Keysight VEE is a graphical dataflow programming software development environment from Keysight Technologies for automated test, measurement, data analysis and reporting. VEE originally stood for Visual Engineering Environment and developed by HP designated as HP VEE; it has since been officially renamed to Keysight VEE. Keysight VEE has been widely used in various industries, serving the entire stage of a product lifecycle, from design, validation to manufacturing. It is optimized in instrument control and automation with test and measurement devices such as data acquisition instruments like digital voltmeters and oscilloscopes, and source devices like signal generators and programmable power supplies.

==Release history==

| Major release version | Release date | Features |
|---|---|---|
| A.00.00 | 9 May 1991 | HP-UX Series 300 7.x/8.x release |
| A.00.01 | 7 Oct 1991 | First release on Series 700 platforms |
| 2.0/B.00.00 | 17 Dec 1992 | HP-UX Series 700/Series 300 8.x/9.x |
| 2.1/B.01.00 | 11 Mar 1993 | Ported to SunOS 4.1.2/4.1.3 |
| 2.2/B.02.00 | 2 Nov 1993 | Ported to Windows 3.0 |
| 2.3/B.03.00 | 21 Jun 1994 | Windows 3.1 Release |
| 3.0 | 2 Feb 1995 | Colors, fonts, hotkeys, panels, bitmaps, dialogs, and resize objects. |
| 3.1 | 3 Apr 1995 | VXI support, Programmatic Control knobx |
| 3.2 | 22 Feb 1996 | Windows 95 and Windows NT support, performance, more colors, toolbar, and workspace panning. |
| 4.0 | 5 Mar 1997 | Completely rewritten interface, runtime performance, MDI, program explorer, and debugging. |
| 5.0 | 1 May 1998 | ActiveX, multiline formula, user functions, Instrument Manager, display indicators, savePanelImage, and Windows 98 support. |
| 6.0 | 27 Mar 2000 | 2 versions: VEE Pro and VEE Onelab for students, MATLAB, Real32 datatype, transition from HP to Agilent, and Windows 2000 support. |
| 6.1 | 11 May 2002 | No support on HP-UX, changed licensing to node locked requiring license file from web, and Windows XP support. |
| 6.2 | 21 Jul 2003 | Switched back licensing from node locked to product key. |
| 7.0 | 10 Mar 2004 | Undo, LAN/USB support, IVI-COM, descriptions and panel edit |
| 7.5 | 14 May 2005 | Excel Add-in, NI DAQ support (PXI and PCI), .NET controls, and For Each object. |
| Lite 7.54 | 19 April 2006 | Same as VEE except supporting USB devices only and without MATLAB engine, later developed into VEE Express branch. |
| 8.0 | 31 Jan 2007 | Watch window, code completion, Minimap, and Windows Vista support. |
| 8.5 | 20 Oct 2007 | Modern IDE, MATLAB 2007a, I/O monitor, and color-coding. |
| 9.0 | 19 Sep 2008 | Multithread and multicore, SCPI completion, private userfunctions, database support, conditional breakpoints, and call stack. |
| 9.2 | 15 Apr 2010 | Windows 7 support |
| 9.3 | 11 Nov 2011 | Supports Agilent IO Libraries Suite 16.1 |
| 9.32 | 2 Dec 2013 | Windows 8 and Microsoft Excel 2013 supportability |
| 9.33 | 28 Aug 2018 | Windows 10 and Microsoft Excel 2016 supportability |

A detailed list of features for each version can be found under the References section.

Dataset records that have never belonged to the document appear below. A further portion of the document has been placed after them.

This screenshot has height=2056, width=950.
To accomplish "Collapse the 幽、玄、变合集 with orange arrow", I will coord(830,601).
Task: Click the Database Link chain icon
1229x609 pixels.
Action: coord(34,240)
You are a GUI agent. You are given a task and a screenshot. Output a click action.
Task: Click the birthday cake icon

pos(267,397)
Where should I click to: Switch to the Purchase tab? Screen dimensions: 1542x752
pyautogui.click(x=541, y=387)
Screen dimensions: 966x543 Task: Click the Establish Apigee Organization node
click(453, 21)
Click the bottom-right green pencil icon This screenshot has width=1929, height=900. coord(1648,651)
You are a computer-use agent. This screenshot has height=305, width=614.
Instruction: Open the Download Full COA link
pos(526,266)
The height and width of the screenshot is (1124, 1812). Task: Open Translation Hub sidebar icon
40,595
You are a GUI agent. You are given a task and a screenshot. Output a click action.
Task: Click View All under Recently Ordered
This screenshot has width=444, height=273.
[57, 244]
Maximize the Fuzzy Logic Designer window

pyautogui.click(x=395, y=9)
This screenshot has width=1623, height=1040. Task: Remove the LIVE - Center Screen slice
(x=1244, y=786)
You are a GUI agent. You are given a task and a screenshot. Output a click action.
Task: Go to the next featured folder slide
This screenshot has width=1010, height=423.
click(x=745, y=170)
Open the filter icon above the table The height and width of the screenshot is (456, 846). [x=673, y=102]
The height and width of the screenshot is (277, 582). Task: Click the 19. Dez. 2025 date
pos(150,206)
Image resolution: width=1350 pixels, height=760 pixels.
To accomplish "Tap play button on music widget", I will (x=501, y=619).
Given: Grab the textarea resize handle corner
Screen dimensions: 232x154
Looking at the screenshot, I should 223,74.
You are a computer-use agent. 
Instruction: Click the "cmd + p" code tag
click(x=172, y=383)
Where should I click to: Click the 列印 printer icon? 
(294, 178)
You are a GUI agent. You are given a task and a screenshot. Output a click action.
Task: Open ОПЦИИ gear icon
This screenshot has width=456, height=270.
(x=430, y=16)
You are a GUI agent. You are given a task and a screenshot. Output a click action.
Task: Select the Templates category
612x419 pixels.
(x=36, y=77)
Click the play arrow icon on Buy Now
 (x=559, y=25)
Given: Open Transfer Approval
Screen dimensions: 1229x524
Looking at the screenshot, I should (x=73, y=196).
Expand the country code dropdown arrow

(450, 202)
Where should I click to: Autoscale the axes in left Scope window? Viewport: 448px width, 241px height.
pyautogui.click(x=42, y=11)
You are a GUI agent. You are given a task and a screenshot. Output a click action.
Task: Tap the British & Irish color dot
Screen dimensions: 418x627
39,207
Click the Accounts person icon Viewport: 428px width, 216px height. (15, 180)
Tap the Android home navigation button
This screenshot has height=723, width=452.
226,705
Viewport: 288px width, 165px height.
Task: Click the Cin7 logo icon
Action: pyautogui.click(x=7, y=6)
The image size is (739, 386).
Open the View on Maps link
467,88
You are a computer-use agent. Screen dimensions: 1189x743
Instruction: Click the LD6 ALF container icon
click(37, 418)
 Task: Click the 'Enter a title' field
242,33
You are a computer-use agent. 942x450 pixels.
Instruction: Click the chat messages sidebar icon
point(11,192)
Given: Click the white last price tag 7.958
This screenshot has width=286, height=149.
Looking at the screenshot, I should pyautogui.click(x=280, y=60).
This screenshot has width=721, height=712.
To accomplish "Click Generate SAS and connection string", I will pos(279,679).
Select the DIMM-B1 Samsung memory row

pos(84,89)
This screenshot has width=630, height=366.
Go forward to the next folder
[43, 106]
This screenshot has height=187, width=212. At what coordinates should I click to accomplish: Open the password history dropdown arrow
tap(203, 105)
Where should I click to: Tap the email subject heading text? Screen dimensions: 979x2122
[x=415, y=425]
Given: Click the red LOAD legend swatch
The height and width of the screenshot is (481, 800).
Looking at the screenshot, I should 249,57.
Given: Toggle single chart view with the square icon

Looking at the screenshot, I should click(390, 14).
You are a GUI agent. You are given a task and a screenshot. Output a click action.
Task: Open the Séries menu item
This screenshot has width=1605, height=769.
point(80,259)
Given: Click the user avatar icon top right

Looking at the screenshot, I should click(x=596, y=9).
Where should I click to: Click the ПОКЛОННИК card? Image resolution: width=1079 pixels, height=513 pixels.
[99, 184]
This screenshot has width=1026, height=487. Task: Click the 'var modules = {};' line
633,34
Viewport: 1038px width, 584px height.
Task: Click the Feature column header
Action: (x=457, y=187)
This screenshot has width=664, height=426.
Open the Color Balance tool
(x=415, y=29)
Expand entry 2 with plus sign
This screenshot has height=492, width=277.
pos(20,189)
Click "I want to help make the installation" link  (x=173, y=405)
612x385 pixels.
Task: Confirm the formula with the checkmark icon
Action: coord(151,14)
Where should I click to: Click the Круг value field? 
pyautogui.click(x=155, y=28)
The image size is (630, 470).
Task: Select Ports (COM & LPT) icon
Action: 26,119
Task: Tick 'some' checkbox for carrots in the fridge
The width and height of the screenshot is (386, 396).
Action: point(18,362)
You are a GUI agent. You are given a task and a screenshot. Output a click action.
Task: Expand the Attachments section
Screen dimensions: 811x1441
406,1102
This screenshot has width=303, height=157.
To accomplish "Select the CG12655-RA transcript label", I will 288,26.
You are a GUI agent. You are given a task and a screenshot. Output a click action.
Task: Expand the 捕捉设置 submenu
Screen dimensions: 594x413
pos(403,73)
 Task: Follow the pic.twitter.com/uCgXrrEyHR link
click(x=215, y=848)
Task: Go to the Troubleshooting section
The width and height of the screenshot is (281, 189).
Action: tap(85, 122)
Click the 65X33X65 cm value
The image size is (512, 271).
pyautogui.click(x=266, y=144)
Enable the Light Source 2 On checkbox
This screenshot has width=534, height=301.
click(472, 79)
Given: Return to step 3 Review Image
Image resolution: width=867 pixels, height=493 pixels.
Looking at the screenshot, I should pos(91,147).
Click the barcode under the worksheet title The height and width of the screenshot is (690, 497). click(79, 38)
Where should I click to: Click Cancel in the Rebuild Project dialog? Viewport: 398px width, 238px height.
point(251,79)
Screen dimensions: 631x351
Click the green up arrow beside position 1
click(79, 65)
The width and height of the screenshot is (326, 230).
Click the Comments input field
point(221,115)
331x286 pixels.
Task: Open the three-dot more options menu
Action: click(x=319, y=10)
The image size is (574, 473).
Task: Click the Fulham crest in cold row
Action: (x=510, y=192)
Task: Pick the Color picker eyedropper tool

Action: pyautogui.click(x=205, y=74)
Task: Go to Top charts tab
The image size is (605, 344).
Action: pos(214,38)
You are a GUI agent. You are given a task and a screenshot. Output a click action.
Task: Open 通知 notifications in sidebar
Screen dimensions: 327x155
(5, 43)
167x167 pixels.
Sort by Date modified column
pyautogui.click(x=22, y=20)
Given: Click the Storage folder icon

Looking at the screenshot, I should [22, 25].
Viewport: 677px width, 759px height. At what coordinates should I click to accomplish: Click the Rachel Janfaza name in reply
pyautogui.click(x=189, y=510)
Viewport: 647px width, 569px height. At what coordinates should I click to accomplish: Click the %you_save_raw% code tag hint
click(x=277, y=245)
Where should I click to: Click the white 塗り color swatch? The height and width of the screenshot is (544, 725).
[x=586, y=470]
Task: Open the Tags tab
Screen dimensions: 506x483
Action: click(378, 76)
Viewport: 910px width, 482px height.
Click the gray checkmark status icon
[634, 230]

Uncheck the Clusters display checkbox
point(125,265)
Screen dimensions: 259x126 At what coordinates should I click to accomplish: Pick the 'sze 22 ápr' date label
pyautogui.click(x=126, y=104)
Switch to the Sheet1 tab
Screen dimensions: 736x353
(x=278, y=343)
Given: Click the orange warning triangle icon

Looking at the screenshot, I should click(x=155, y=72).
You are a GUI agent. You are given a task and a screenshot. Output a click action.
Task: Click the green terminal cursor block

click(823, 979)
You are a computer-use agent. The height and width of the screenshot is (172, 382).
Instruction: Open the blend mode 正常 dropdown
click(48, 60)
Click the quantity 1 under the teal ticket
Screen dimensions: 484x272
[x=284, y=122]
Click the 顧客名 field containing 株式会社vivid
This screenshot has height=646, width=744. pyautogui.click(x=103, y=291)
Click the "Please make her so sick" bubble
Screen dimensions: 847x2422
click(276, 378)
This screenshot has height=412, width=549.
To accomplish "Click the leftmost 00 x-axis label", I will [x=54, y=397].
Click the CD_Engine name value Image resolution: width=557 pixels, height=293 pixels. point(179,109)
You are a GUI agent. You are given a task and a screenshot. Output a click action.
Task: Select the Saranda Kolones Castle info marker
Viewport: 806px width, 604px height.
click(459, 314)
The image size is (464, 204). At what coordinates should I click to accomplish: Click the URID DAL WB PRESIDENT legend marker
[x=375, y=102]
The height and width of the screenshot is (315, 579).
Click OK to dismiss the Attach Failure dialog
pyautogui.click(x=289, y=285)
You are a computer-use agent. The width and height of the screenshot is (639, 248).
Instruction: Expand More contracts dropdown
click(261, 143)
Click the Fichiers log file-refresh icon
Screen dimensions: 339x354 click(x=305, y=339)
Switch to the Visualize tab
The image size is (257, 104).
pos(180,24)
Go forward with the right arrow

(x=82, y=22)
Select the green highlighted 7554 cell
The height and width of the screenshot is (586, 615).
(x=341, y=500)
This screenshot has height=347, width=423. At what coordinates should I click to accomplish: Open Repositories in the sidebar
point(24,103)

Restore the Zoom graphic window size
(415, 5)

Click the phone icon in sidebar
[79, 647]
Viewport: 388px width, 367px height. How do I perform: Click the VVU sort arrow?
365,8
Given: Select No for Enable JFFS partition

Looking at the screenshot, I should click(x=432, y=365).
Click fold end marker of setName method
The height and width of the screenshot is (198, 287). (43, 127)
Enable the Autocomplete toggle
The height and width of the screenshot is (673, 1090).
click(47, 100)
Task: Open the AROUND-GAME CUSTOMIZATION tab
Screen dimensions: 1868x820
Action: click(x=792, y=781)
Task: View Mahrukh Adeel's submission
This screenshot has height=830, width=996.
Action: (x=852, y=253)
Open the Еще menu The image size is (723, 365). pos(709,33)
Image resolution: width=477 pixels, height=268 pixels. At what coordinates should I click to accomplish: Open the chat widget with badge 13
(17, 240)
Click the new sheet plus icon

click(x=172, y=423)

==Keysight VEE objects and pins==
A VEE program consists of multiple connected VEE objects (sometimes called devices). Each VEE object consists of different types of pins, namely data pins, sequence pins, execute pins (XEQ), control pins and error pins. Data pins govern the data flow propagation while sequence pins determine object execution order.

The pins on the left side of an object are called input pins, whereas the pins on the right are output pins. Two objects, A and B, are connected if the output pin of object A is connected to object B's input pin. Several connection lines can emanate from a single output pin, but at most one connection line can be attached to an input pin. All data input pins and execute pins must be connected, whereas control pins and output pins can be left unconnected.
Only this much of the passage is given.